La justice russe a commué mercredi en sursis la peine de 5 ans de détention de l'opposant numéro un au Kremlin, Alexeï Navalny, qui échappe à la prison, mais reste inéligible et sous contrôle judiciaire.

«Les autorités essaient de toutes leurs forces de m'écarter de la bataille politique», a déclaré, une fois passée sa joie d'échapper à l'incarcération, cet avocat de 37 ans qui s'est imposé ces dernières années comme le leader le plus déterminé et le plus charismatique de l'opposition russe.

«Ils ne réussiront pas, nous continuerons», a-t-il ajouté, indiquant qu'il allait se pourvoir en cassation pour obtenir la levée pure et simple de l'accusation.

Comparaissant libre avec son co-accusé Piotr Ofitserov, condamné comme lui en juillet pour des malversations qu'ils nient, l'opposant avait indiqué se rendre au procès en appel à Kirov (900 km à l'est de Moscou) avec ses effets personnels en cas d'incarcération.

Inéligible et sous contrôle judiciaire

Mais s'il échappe à la prison, le verdict entame cependant sa capacité à poursuivre son combat politique.

«Changer le verdict du 18 juillet à l'égard de Navalny et Ofitserov, et considérer les peines infligées comme des peines avec sursis», a déclaré le juge, en lisant la décision du tribunal à l'issue d'un procès qui a duré moins de trois heures.

Pour le reste, le verdict énoncé rejette les requêtes d'acquittement formulées par la défense, et maintient les deux hommes sous contrôle judiciaire.

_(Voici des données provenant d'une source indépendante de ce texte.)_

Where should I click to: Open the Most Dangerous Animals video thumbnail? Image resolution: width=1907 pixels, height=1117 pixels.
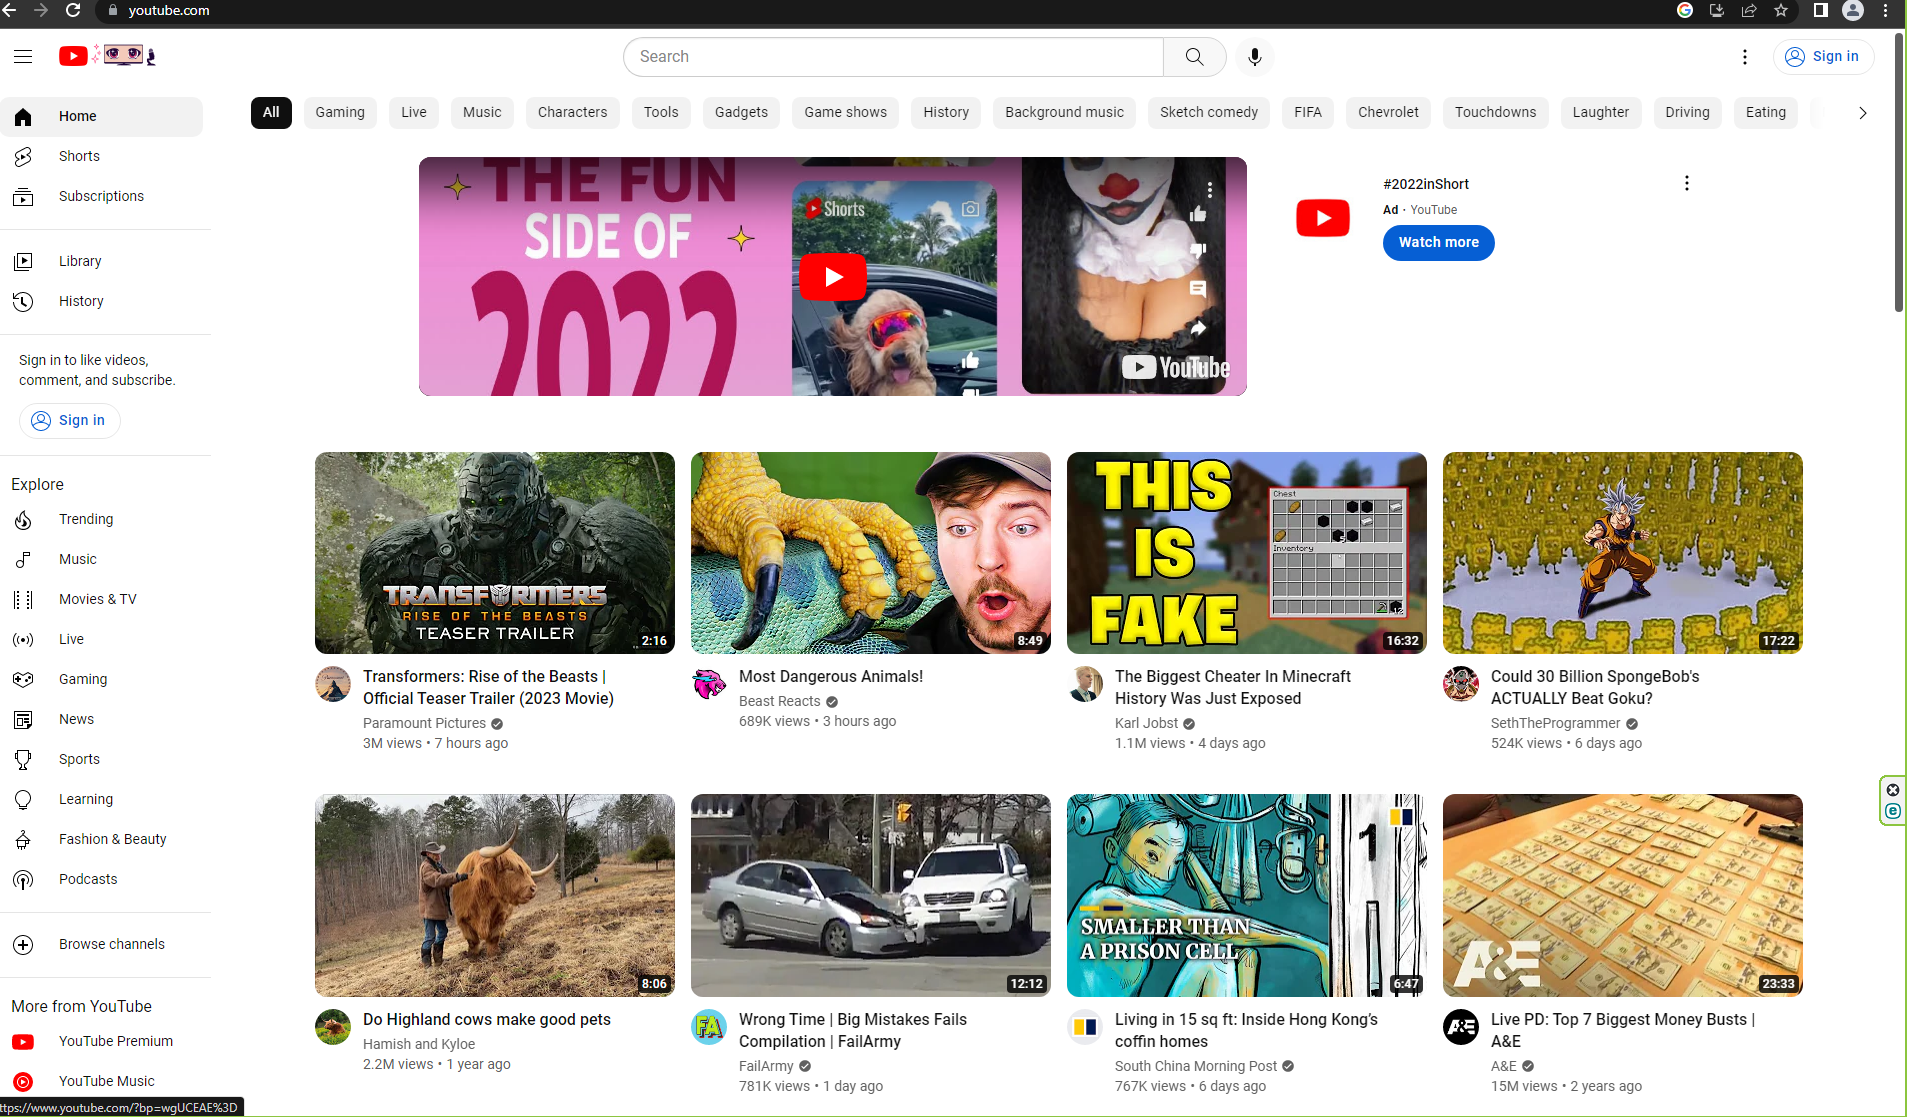(x=869, y=552)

Ils devront jusqu'à la fin de leur peine se présenter deux fois par mois au poste de police, et signaler tout changement de domicile.

Selon la loi russe, Alexeï Navalny est inéligible jusqu'à la fin de sa peine avec sursis. L'opposant est par ailleurs poursuivi dans d'autres affaires dont un dossier d'«escroquerie» passible de 10 ans de prison, «Le plus important est qu'il est reconnu coupable. Politiquement, il est pieds et mains liés par ce verdict», a commenté la politologue Olga Krichtanovskaïa.

«Il suffit d'un pas de côté, et c'est l'arrestation et la prison. C'est pourquoi il doit être très prudent, c'est particulièrement vrai pour les manifestations, sur lesquelles la loi est très stricte», a-t-elle ajouté.

Ouverte mercredi matin dans la petite ville où l'opposant avait été en 2009 consultant des autorités régionales, l'audience a été menée au pas de charge, et le verdict a ignoré sans explication particulière les réquisitions du parquet, qui avait requis le maintien de la peine.

Le Kremlin nie toute influence de Poutine

«Il est absolument évident que la décision sur la première condamnation, et la décision de commuer la peine en sursis, ont été prises personnellement par Vladimir Poutine», a affirmé Alexeï Navalny.

Le porte-parole du président, Dmitri Peskov, a nié toute influence sur la décision de justice.

«Nous estimons que ce n'est pas le cas. Ce n'est pas l'affaire du président», a-t-il déclaré à l'agence Interfax.

En chemise blanche aux manches retroussées, et arborant comme à l'accoutumée un autocollant «Poutine - voleur !» bien en vue au dos de son ordinateur, l'opposant avait dénoncé face au tribunal une accusation «fabriquée par le comité d'enquête à Moscou», avec «des motivations politiques évidentes».

Alexeï Navalny avait été jugé coupable en juillet, avec Piotr Ofitserov d'avoir organisé le détournement de 16 millions de roubles (près de 560 000 $) au détriment d'une entreprise forestière publique en 2009, alors qu'il était consultant du gouverneur libéral de la région.

Il a toujours dénoncé des accusations absurdes, expliquant que l'entreprise forestière avait bien été payée.

«Comment ces 16 millions de roubles ont-ils donc pu s'évaporer?», a-t-il lancé lors de l'audience, dénonçant le «faux témoignage» de l'ex-directeur de la société forestière.

Sa position d'opposant numéro un a été renforcée par le score honorable de plus de 27 % des suffrages obtenus, en dépit de fraudes selon lui, à l'élection en septembre du maire de Moscou remportée sans surprise par le fidèle du Kremlin Sergueï Sobianine.

Un libéral proche des nationalistes

Ce grand blond aux yeux bleus, orateur charismatique et enflammé, est un libéral, mais également proche des milieux nationalistes et anti-immigration, thème sensible pour les autorités comme l'ont montré les émeutes xénophobes survenues dimanche à Moscou après le meurtre d'un jeune Russe attribué à un Caucasien.

Son maintien en liberté en juillet après sa condamnation avait été considéré par nombre d'observateurs comme destiné à légitimer l'élection à Moscou en lui permettant d'y participer.